Scientific American reads like a romance novel. “Mario Krenn recalls sitting at a cafe in Vienna” poring over computer printouts. What the f ever. Just tell us about the quantum entanglement thingy.
There is no artificial intelligence here, even though the writer of prose says it is. If it was artificial intelligence, it would say, hey Mario, here is a solution that you hadn’t thought of. But it didn’t. It printed out a bunch of paper that poor Mario had to pore over.
It’s a computer program. Algorithms are like instructions, they do whatever they are written to do. Given enough variability, they can do unexpected things. They can be long and complex. This does not make them intelligent, artificial or otherwise. Supercomputers are very fast at processing calculations and executing instructions. The reason they aren’t intelligent is because they don’t have the processing power of even a small rodent.
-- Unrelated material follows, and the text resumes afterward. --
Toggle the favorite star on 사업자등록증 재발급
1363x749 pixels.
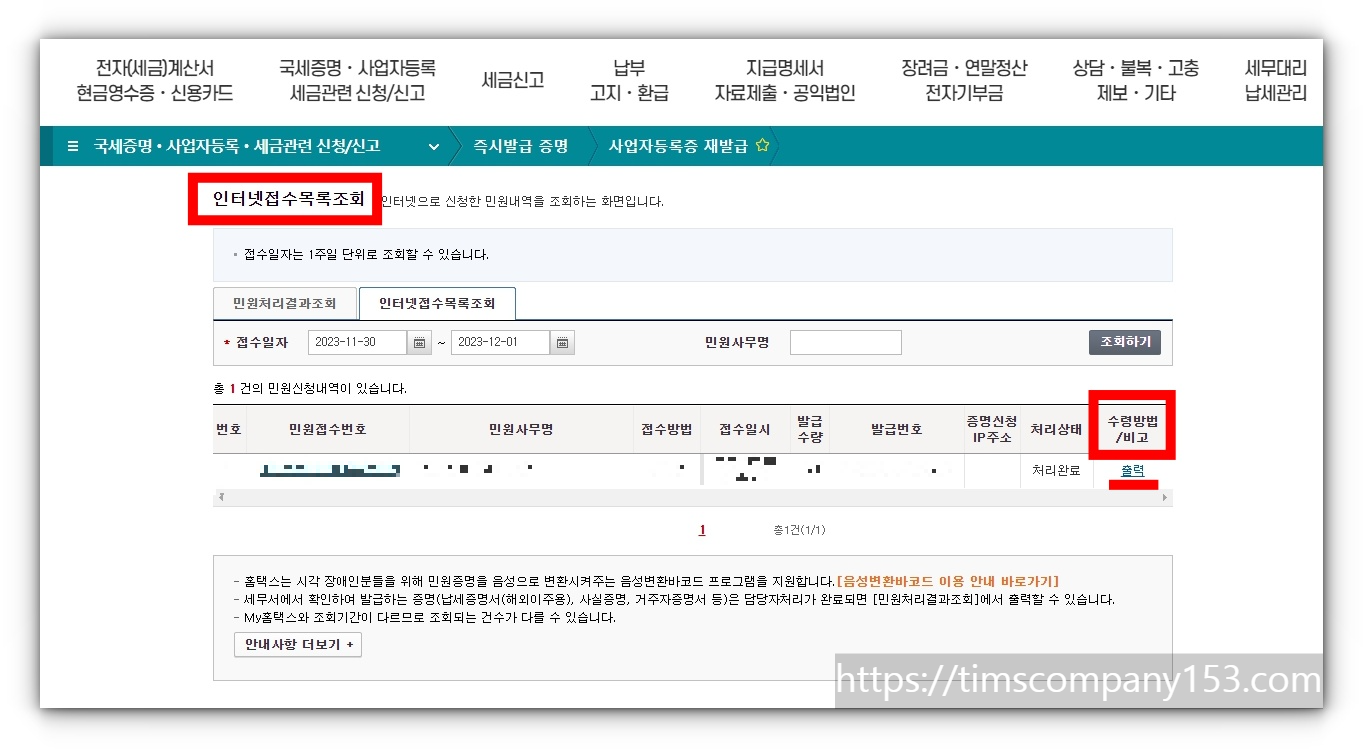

“Algorithms are like instructions, they do whatever they are written to do. Given enough variability, they can do unexpected things. “
If they only do what they are expected to do how can they do the unexpected?
“It’s a computer program. Algorithms are like instructions, they do whatever they are written to do.”
Good observation in say, 1975.
Has virtually no application to neural networks, machine learning, and large language models in 2023.
They do their own thing, write their own code, evolve in a direction unanticipated by humans.